Numerosissime le testimonianze antiche riguardanti questo grande condottiero, sulla sua impressionante genialità militare e soprattutto riguardo la campagna militare condotta nella penisola italica. Fu però Cornelio Nepote l’unico a scrivere una biografia completa di questo uomo nella sua opera De viris illustribus.

Il testo di Nepote, nel primo capitolo, ha la capacità di riassumere in pochissime righe le qualità del condottiero e i motivi per cui si ebbe la sua definitiva caduta: «Annibale, figlio di Amilcare, era cartaginese. Se è vero, cosa di cui nessuno dubita, che il popolo romano superò in valore tutti i popoli, è innegabile che Annibale di tanto superò in accortezza gli altri comandanti, di quanto il popolo romano supera in forza tutte le altre genti».

Nepote sostiene addirittura che Annibale avrebbe certamente sconfitto Roma se fosse stato adeguatamente sostenuto in patria e forse aveva ragione nel credere che un motivo importante del fallimento di Annibale fu il mancato sostegno dei suoi concittadini. Annibale, per altro, era certamente consapevole di avere molti nemici nell’oligarchia cartaginese: egli era tuttavia convinto di poter condurre in Italia una guerra-lampo e di limitare quindi al minimo i danni di quel mancato appoggio.

A tinte fosche è il ritratto lasciato Livio: «Aveva il massimo dell’audacia nel cercare i pericoli, e il massimo della prudenza nell’affrontarli; nessuna fatica poteva fiaccare il suo corpo o sopraffare il suo animo; sopportava ugualmente bene il caldo e il freddo; la misura del cibo era determinata dal bisogno naturale e non dall'ingordigia; i periodi di veglia e di sonno erano distinti non dal succedersi del giorno e della notte ma dalla semplice disponibilità di tempo, era concesso al sonno il tempo che avanzava dall’azione; esso non veniva cercato su di un morbido letto né nel silenzio, coperto da un mantello militare giacente per terra in mezzo alle sentinelle e ai corpi di guardia. Il suo modo di vestire non si distingueva fra quello dei suoi pari mentre si facevano notare le sue armi e i suoi cavalli. Era di gran lunga il più grande dei cavalieri e dei fanti; per primo entrava in battaglia, per ultimo si ritirava. Enormi difetti pareggiavano queste eccezionali virtù. Una feroce crudeltà, una malafede più che cartaginese, una continua menzogna, nessun rispetto per la religione, nessun timore degli dèi, lo spregio del giuramento, la mancanza di ogni scrupolo. Con questo insieme di virtù e di vizi per tre anni prestò servizio sotto il comando di Asdrubale, non avendo trascurato cosa alcuna che dovesse compiere o conoscere un uomo che era destinato a divenire un grande capitano».

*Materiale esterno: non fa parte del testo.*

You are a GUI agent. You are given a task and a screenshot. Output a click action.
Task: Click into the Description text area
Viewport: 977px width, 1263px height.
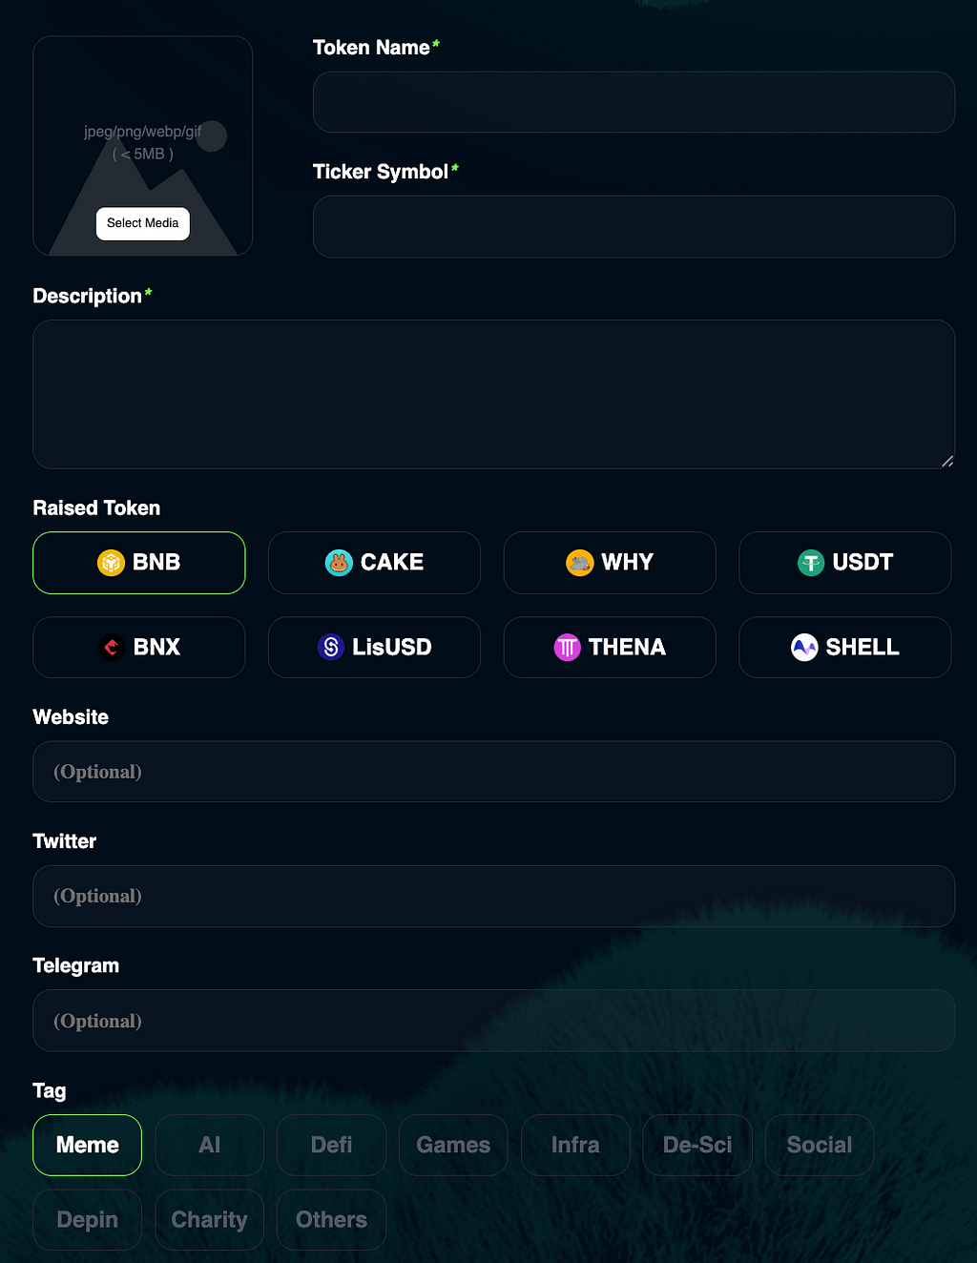(x=493, y=394)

Silio Italico invece lo descrive così: «Era per natura bramoso di azione e alieno dalla lealtà, / ricchissimo di astuzia, ma privo di ogni giustizia. / In armi, non ha alcun rispetto dei numi; valoroso oltre misura, / disprezza la gloria della pace, e nel profondo delle viscere / gli arde la sete di sangue umano».

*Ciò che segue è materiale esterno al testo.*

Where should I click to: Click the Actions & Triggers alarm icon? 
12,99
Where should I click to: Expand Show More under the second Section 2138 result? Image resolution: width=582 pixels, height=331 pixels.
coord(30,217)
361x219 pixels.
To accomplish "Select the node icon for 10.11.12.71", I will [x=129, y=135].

La lotta per l’egemonia del Mediterraneo

Abbiamo in questo breve spazio descritto un episodio del lungo conflitto fra Roma e Cartagine. Le tre guerre con le alterne vicende altro non era che la lotta per l’egemonia su tutto il Mediterraneo e i territori intorno ad esso disposti: a nord, Spagna, Illiria, Grecia; a sud, le coste africane. Da una parte, Cartagine, ricca città di agricoltori, mercanti e navigatori gelosi della loro supremazia sul mare, ma anche dei loro stanziamenti in Spagna e dell’influenza esercitata sulle città della Magna Grecia; dall’altra, Roma, animata da una continua e aggressiva volontà di espansione economica, fiduciosa nel valore delle sue legioni di rudi e spietati combattenti agli ordini di condottieri abili e sperimentati in una serie di guerre offensive nella penisola a imposizione o difesa del proprio primato e dei propri interessi.